Instructions:
(a) Copy out the passage on Idaho Medicaid below from "Idaho Hospital Association" to "care contracts work.".
(b) Answer these questions using the passage on Idaho Medicaid below:
(i) When did Charron expect the savings figures for value-based care contracts to be ready?
(ii) Who is the CEO of the Idaho Hospital Association?
(iii) What rate did Utah's managed care system cap per member, per month fees at?

Quoted passage:
-- Opening Marker --

Charron, Idaho’s Medicaid director, previously told the panel that savings figures for value based care contracts were still being finalized, and that she expected to have that information ready this fall.
Idaho Hospital Association CEO Brian Whitlock said forming value care organizations held providers accountable for cost containment. The data is early right now, but he said Idaho value care organization decreased the per member, per month costs.
That “speaks volumes for the opportunities VCOS have to save money,” Whitlock told the task force.
“My recommendation is: allow VCOs to continue to work. Let that play out,” Whitlock said. And he recommended continuing to study how the state’s managed care contracts work.
What the task force is looking to down the road
Under both managed care and doctor-run care, which is commonly called value-based care, the state pays the organization managing patient care a set rate for how much each individual patient’s care should cost, averaged out into a per member, per month fee.
Idaho legislators also heard about how Utah’s managed care system capped per member, per month fees at the rate of the state’s total general revenue budget growth. Intermountain Health CEO Dan Liljenquist said the cap saved the state of Utah billions of dollars since it founded in 2011.

-- Closing Marker --

Supplied material:
-- Opening Marker --

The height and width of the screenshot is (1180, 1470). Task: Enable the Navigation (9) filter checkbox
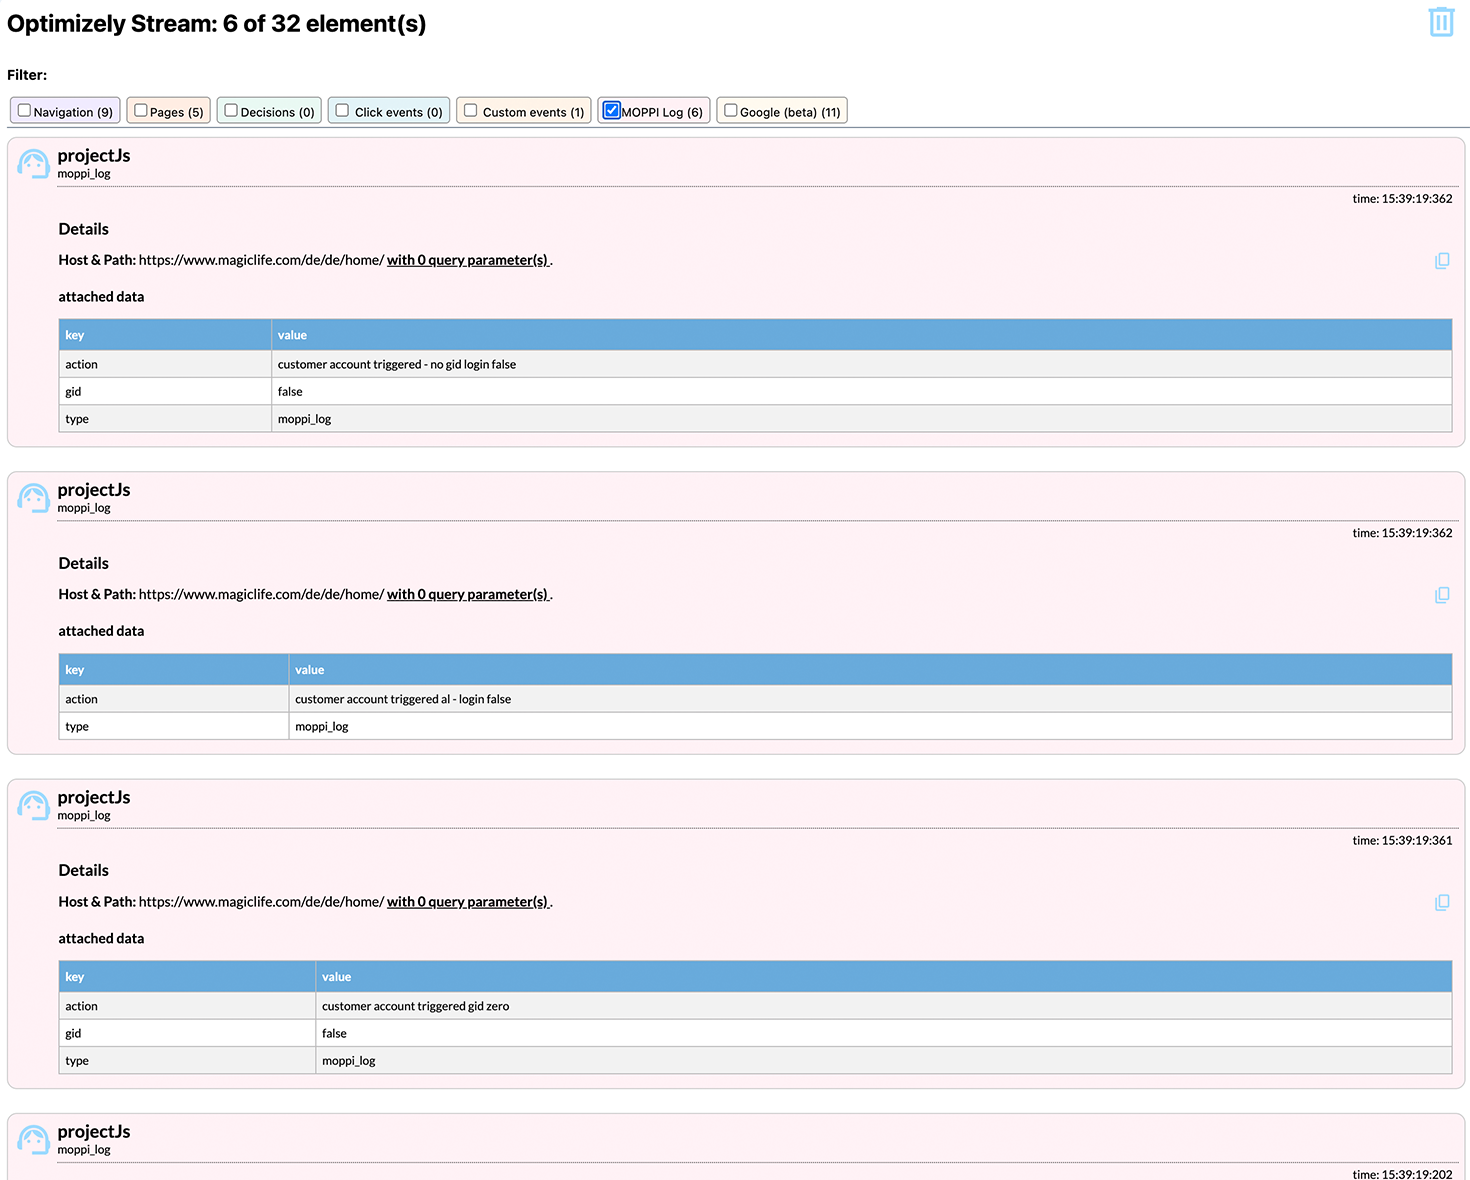25,111
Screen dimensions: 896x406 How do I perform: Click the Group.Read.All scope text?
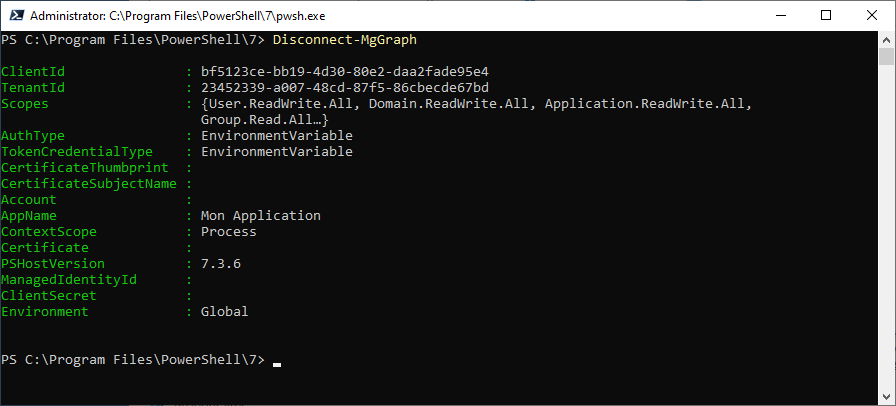click(257, 120)
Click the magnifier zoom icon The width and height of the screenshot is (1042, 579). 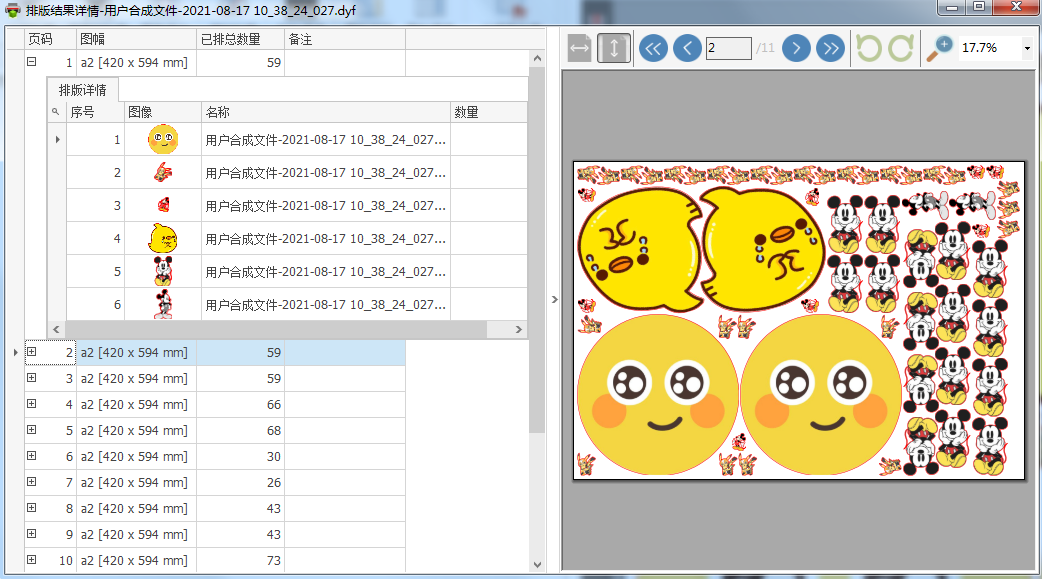tap(939, 48)
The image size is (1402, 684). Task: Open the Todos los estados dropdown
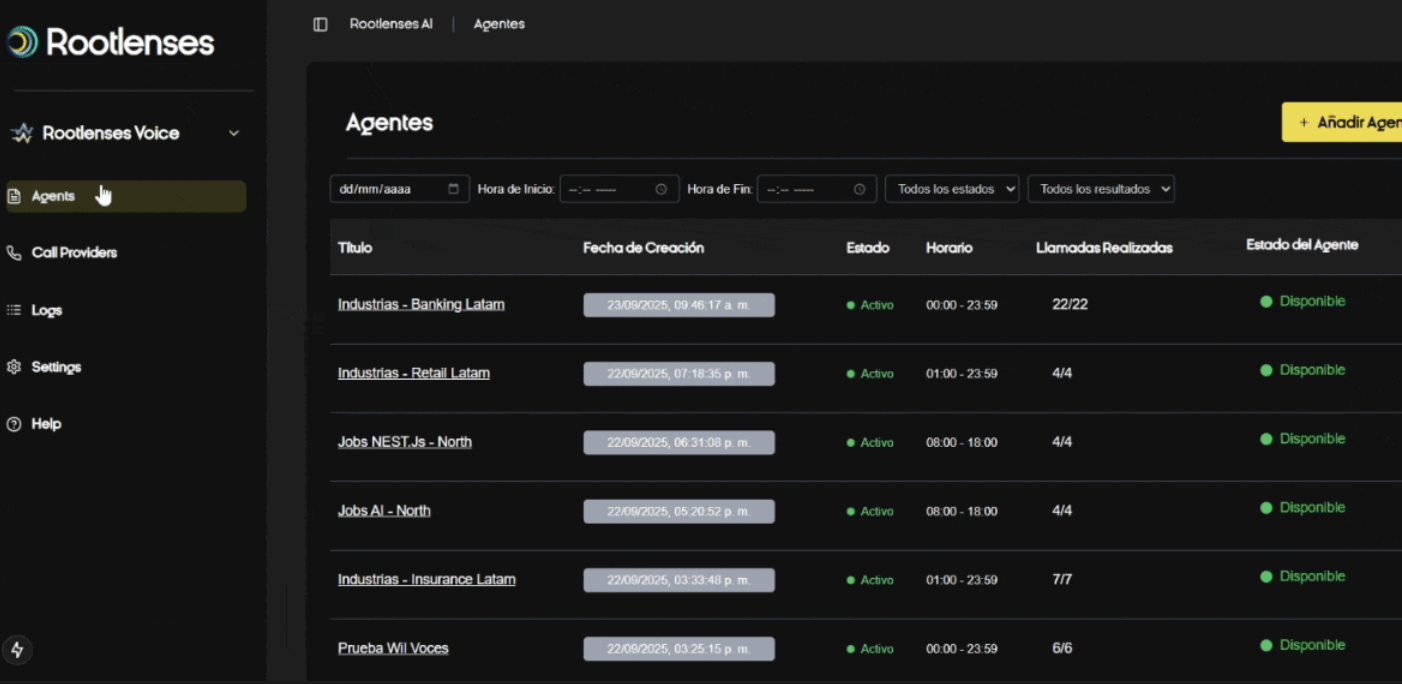click(951, 189)
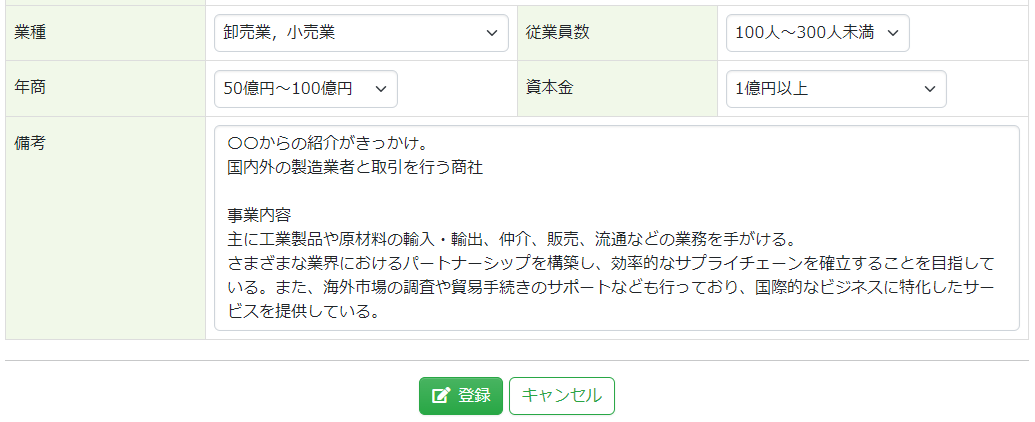Click the 年商 field label

point(31,88)
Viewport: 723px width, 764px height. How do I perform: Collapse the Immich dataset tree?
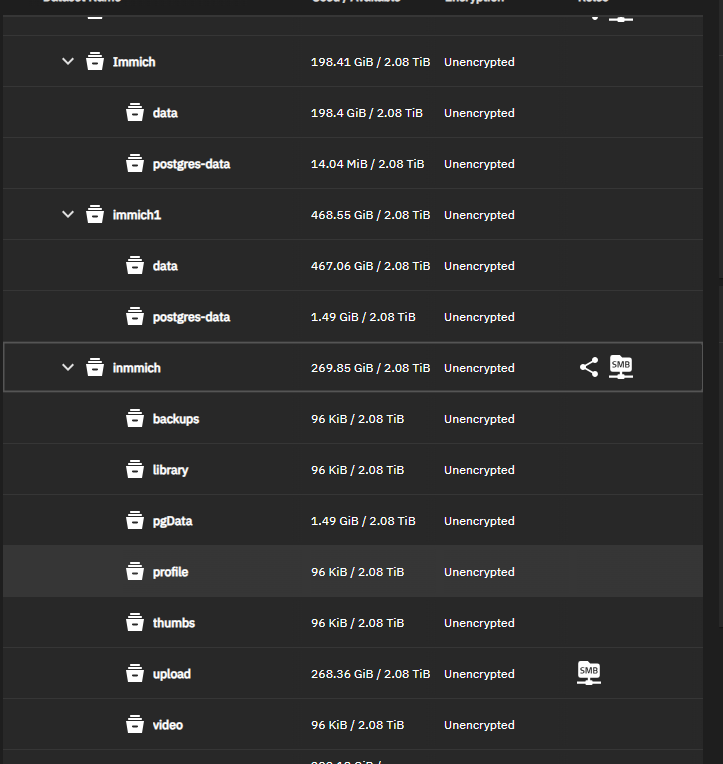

-- Closing Marker --

Solutions in order:
(a)
Idaho Hospital Association CEO Brian Whitlock said forming value care organizations held providers accountable for cost containment. The data is early right now, but he said Idaho value care organization decreased the per member, per month costs.
That “speaks volumes for the opportunities VCOS have to save money,” Whitlock told the task force.
“My recommendation is: allow VCOs to continue to work. Let that play out,” Whitlock said. And he recommended continuing to study how the state’s managed care contracts work.

(b)
(i) This fall
(ii) Brian Whitlock
(iii) The rate of the state's total general revenue budget growth